The introductory lecture is based on those notes but I only allow myself 15 minutes, so I need to be very selective in what I cover. This introductory lecture is too short in the sense that there is much more that I would like to say, but more than long enough in the sense that the students are eager to get started and are not very interested in the background to the course.
The notes for the introduction include a short section on installing R and RStudio. I ask the students to make sure that they have both programs before the course starts, either by installing them from our University’s network or by downloading their own copies. I point them to the many youTube videos that explain how to do this. Pre-installing has never caused a problem, perhaps because it is very rare that we recruit a student who has never seen R before.
In the lecture I emphasise four points;
- R works by manipulating data objects with functions
- Data analysis must be reproducible
- R scripts must be literate
- Data analysis is easier if you use a consistent workflow
I have covered workflow, reproducibility and coding style in other posts so I will not repeat that discussion except to emphasise that I flag up these topics as things to look out for on the course; the actual teaching takes place in the demonstrations that are the heart of each session.
In this post, I’ll concentrate on my introduction to the way that R works, the way that I require students to structure their project folders and the two checklists that I recommend that the students use when working on the exercises.
The way R works
Students come on this course with a wide range of previous experience. Some have tried to learn R and failed, a few know a little about base R but want to learn to use the tidyverse and a good number have analysed data by running someone else’s R script and now want to be able to code R for themselves. My impression is that one of the main difficulties that students have when they start is that they misunderstand the nature of R. For many research students, their main experience of analysing data is based on a combination of Excel and an analysis program called prism, so they think in terms of spreadsheets and point and click operations .
My starting point is to explain that R is a language for creating the tools used in data analysis, it is not a set of ready made tools that you click on. Students who have never learned a computer language, but who have used other statistical software, often miss this point and if they do, then they can get very confused.
In a simplified version of the truth, I tell the students that R is constructed out of two types of building block; data objects and functions. Data objects come in many types, vectors, matrices etc. and functions combine or manipulate data objects to produce new data objects. To emphasise the point, I use a slide showing two metal buckets, one full of named data objects and the other full of named functions. Coding R is a matter of selecting a data object and feeding it into a chosen function in order to create a new data object.
Although this lecture is meant to be introductory, it is important to use the correct terminology. If you are not careful, it is easy to refer to a function as a command, or to call a script, a program. Casual language, will only sow confusion.
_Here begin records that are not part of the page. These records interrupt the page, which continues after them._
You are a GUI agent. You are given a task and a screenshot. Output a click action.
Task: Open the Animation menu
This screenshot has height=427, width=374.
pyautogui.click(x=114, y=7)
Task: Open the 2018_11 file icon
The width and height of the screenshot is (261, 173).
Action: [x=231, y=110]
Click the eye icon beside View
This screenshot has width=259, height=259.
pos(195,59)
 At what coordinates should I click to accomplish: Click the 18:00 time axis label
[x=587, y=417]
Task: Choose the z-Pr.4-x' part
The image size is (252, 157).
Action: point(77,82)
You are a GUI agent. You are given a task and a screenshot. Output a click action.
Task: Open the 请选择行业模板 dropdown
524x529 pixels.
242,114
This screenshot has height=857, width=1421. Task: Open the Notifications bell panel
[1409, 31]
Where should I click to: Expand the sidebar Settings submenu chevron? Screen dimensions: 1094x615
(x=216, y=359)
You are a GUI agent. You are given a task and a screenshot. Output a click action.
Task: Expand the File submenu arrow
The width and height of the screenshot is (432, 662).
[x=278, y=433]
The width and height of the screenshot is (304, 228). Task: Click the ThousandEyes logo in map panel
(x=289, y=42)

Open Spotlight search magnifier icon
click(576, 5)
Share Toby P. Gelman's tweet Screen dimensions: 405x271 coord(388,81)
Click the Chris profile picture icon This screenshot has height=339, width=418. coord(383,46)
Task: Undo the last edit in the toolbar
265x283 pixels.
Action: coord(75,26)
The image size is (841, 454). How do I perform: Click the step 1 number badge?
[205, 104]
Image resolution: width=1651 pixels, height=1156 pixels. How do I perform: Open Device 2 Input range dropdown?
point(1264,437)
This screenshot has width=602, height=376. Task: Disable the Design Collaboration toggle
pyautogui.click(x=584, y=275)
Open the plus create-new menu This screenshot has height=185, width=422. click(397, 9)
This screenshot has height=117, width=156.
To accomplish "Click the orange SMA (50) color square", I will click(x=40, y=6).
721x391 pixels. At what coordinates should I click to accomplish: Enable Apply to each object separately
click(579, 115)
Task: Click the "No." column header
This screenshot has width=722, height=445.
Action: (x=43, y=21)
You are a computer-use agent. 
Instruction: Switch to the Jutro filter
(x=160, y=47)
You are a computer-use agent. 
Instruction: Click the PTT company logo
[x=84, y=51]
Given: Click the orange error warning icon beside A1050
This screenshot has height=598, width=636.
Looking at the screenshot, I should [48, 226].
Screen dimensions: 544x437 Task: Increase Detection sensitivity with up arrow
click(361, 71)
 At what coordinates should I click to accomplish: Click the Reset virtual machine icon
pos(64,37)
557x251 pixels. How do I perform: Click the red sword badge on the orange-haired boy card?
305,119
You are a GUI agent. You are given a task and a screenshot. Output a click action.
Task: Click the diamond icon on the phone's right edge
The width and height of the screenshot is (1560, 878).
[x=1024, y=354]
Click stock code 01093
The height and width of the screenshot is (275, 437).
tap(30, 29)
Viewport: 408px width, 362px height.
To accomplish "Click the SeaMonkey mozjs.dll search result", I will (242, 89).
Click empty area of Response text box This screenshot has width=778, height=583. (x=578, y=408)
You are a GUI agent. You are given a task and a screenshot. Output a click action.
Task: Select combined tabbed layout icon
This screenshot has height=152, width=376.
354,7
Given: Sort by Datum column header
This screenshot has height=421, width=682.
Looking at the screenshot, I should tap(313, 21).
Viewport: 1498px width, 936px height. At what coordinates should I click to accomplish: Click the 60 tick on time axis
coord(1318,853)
I illustrate the idea of data objects and functions by assuming that we have a vector of times at which some event occurs in different subjects, which we name ‘eventTimes’. Then we might code
meanTime <- mean(eventTimes)
mean() and print() are simple to understand and even these two lines of code give the opportunity to talk about the selection of meaningful object names, that function names are followed by brackets () while data objects are not, the fact a function’s arguments are placed in the brackets separated by commas and that assignment of the result uses the <- symbol. I try hard not to refer to an argument as an option, as it is very easy to do, especially if you are used to using other statistical software.
Because there are always a few students who have seen R before, it is good to throw in a few extras that make them feel that they are not wasting their time. Often such students have already established a way of thinking about R, which might well be wrong, or at least, unhelpful. Used sensibly, these extras can have the effect of encouraging them to be open to thinking about R in a new way. In this spirit, I often tell the students how 1 + 2 can be coded as a function with two arguments, that is, as `+`(1, 2). The message is that even when we appear to operate on data objects without an obvious function, this is just a convenience for the user and within R there is always a hidden function. In this simple world, everything in R is either a data object or a function.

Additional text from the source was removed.